Later that year, Gorostiaga settled in Buenos Aires and became politically associated with Bartolomé Mitre and the Nationalist Party, part of the political current then known as mitrismo.

He subsequently represented Santiago del Estero in the Chamber of Deputies. In 1868, after leaving the Supreme Court, Gorostiaga joined the cabinet of President Domingo Faustino Sarmiento as Minister of the Treasury, serving until 1870.

In addition to his public offices, Gorostiaga was involved in several companies operating public-service concessions and participated in the drafting of Argentina's Commercial Code.

=== Later activity ===
In 1885, while still president of the Supreme Court, Gorostiaga was offered an opposition candidacy for president in the 1886 Argentine presidential election. His candidacy was supported by the Catholic Union, led by figures including Pedro Goyena and José Manuel Estrada, as well as by Bartolomé Mitre. Gorostiaga accepted the candidacy but withdrew before the election.

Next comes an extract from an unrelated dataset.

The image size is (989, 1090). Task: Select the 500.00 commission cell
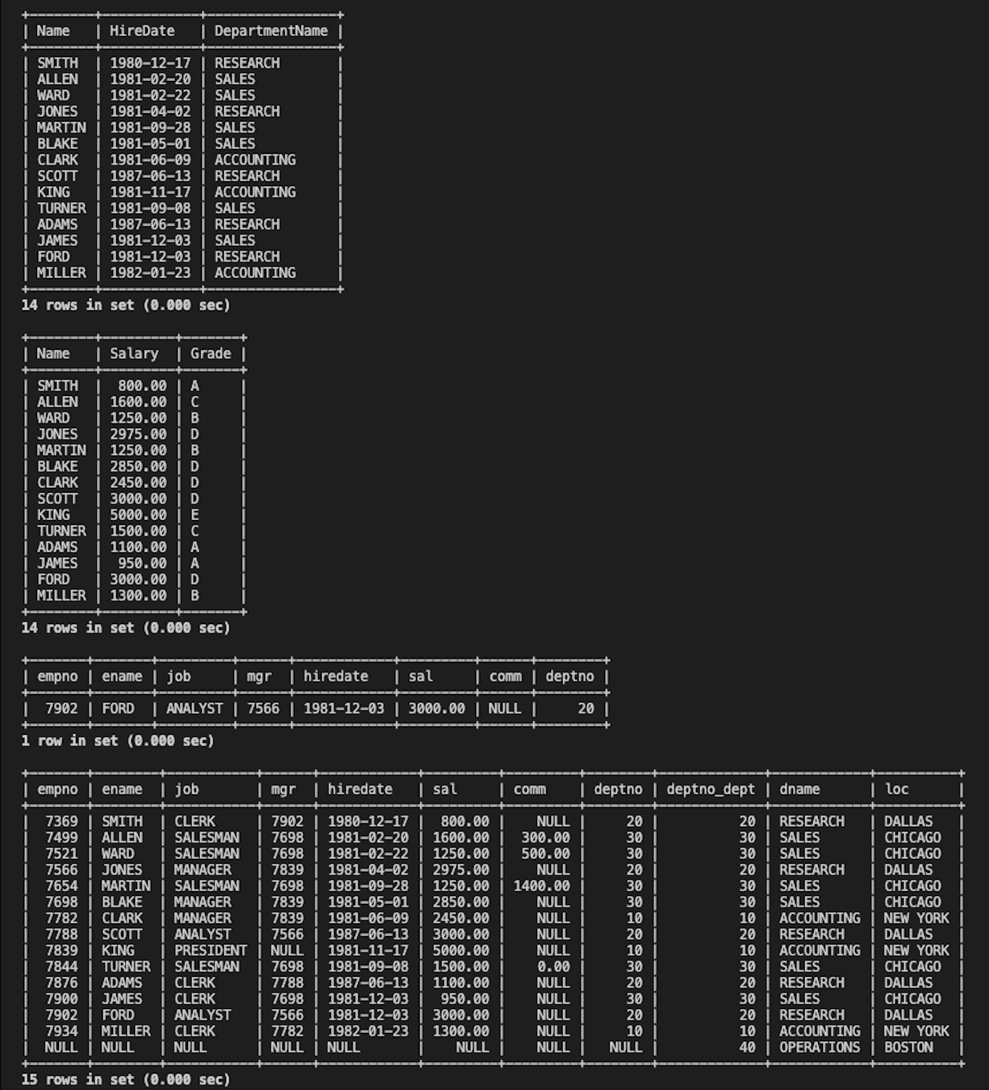click(546, 853)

After leaving the Supreme Court, he returned to active politics. In 1890, Gorostiaga was among the founders of the Civic Union, a broad opposition coalition that included Mitre, Leandro Alem, Aristóbulo del Valle, Bernardo de Irigoyen, Goyena and Estrada.

Gorostiaga participated in the leadership of the movement during the political crisis that led to the Revolution of the Park in July 1890. Although the uprising was defeated militarily, the crisis contributed to the resignation of President Miguel Juárez Celman.

When the Civic Union split in 1891 between Mitre's National Civic Union and Alem's Radical Civic Union, Gorostiaga's political career was nearing its end. He died in Buenos Aires on 3 October 1891, aged 68.

==Legacy==

Gorostiaga is principally remembered for his role in the drafting and implementation of the Argentine Constitution of 1853. His participation in the constituent conventions of 1853 and 1860, followed by his service in Congress, the national cabinet and the Supreme Court, connected his political career with several stages in the institutional organization of the Argentine Republic.

Constitutional scholars have examined his influence on the drafting of the 1853 Constitution and on the early jurisprudence of the Supreme Court. Jorge Reinaldo Vanossi devoted a study to the subject, La influencia de José Benjamín Gorostiaga en la Constitución Argentina y en su jurisprudencia.